SÃO PAULO. O Tribunal de Ética e Disciplina da Ordem dos Advogados do Brasil-Seção São Paulo apura a atuação da advogada Esther Flesch nas negociações com o grupo J&F e na contratação do ex-procurador Marcello Miller pelo escritório Trench, Rossi Watanabe. A advogada era a responsável pela área de compliance da banca de advogados e Miller é investigado, suspeito de ter atuado nas negociações da J&F ainda quando ocupava o cargo de procurador da República.
Miller teve sua carteira suspensa por 90 dias pela OAB-RJ, por medida cautelar. Em nota, seus advogados disseram que a medida foi irregular, porque ele não teria sido notificado do processo de suspensão e também não havia sido ouvido.
Na semana passada, o Trench, Rossi Watanabe entrou em contato com a OAB-SP e se colocou à disposição.

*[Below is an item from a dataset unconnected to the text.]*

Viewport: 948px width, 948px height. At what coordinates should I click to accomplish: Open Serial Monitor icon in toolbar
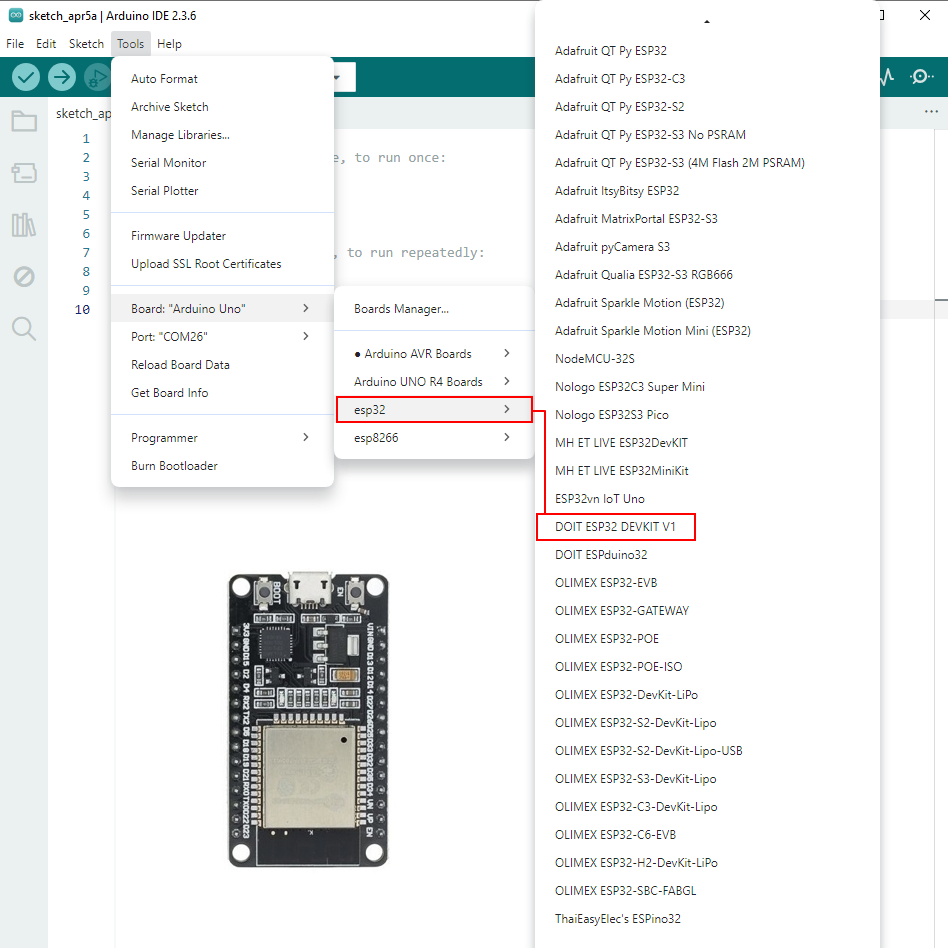click(x=922, y=77)
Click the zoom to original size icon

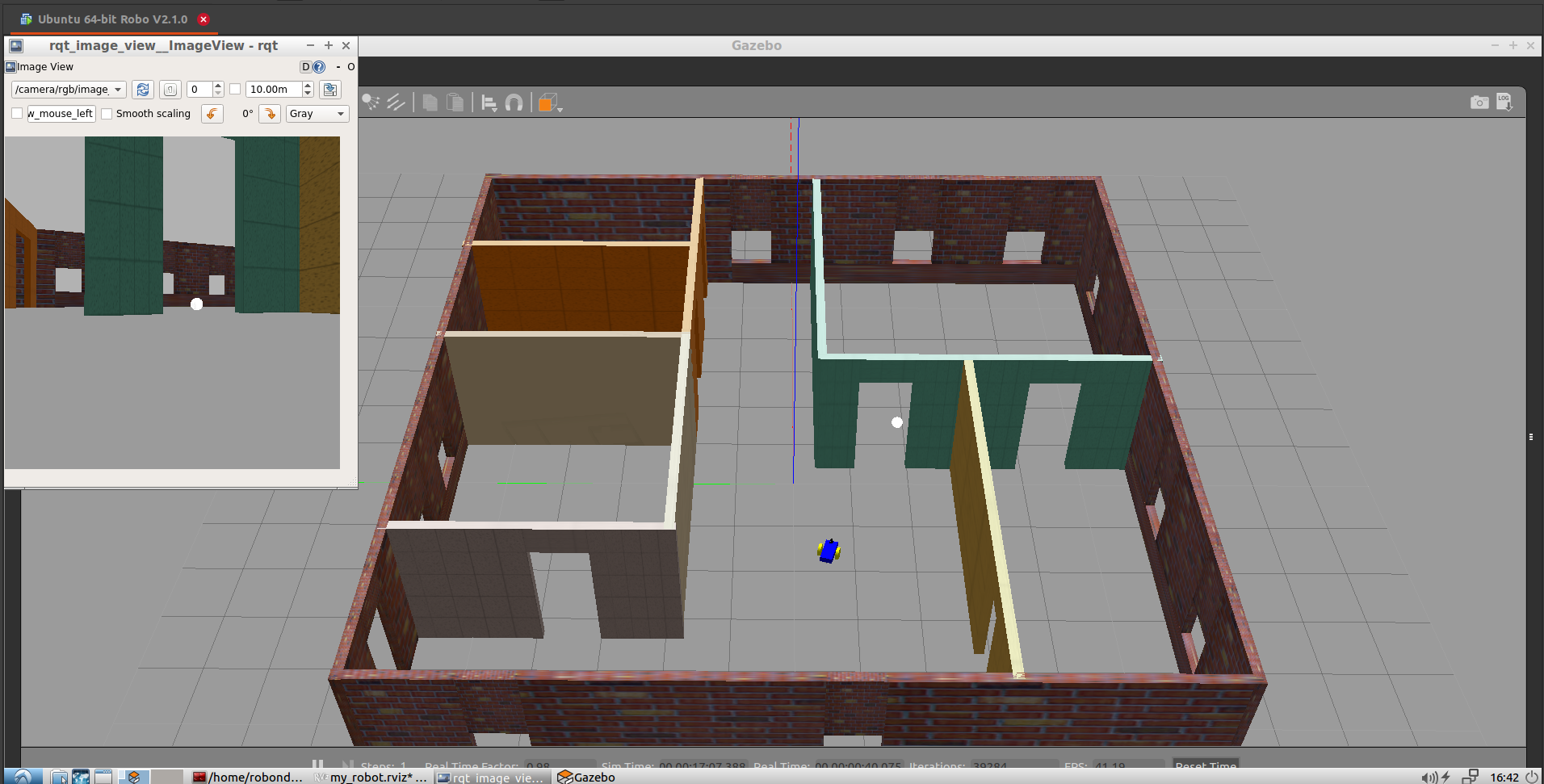point(170,90)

Nesta terça-feira, recebeu pedido de informações sobre o episódio. Documentos foram entregues também à Procuradoria Geral da República.
Esther Flesch deixou o escritório no início deste mês, mas estava afastada desde julho passado.
Os processos dos tribunais de ética da OAB são sigilosos. Depois de intimado, o advogado tem prazo de 15 dias para apresentar suas explicações iniciais. Em geral, as apurações demoram entre seis meses e um ano. As penas vão de advertência à expulsão, passando por censura e suspensão, que varia de 30 dias a 12 meses.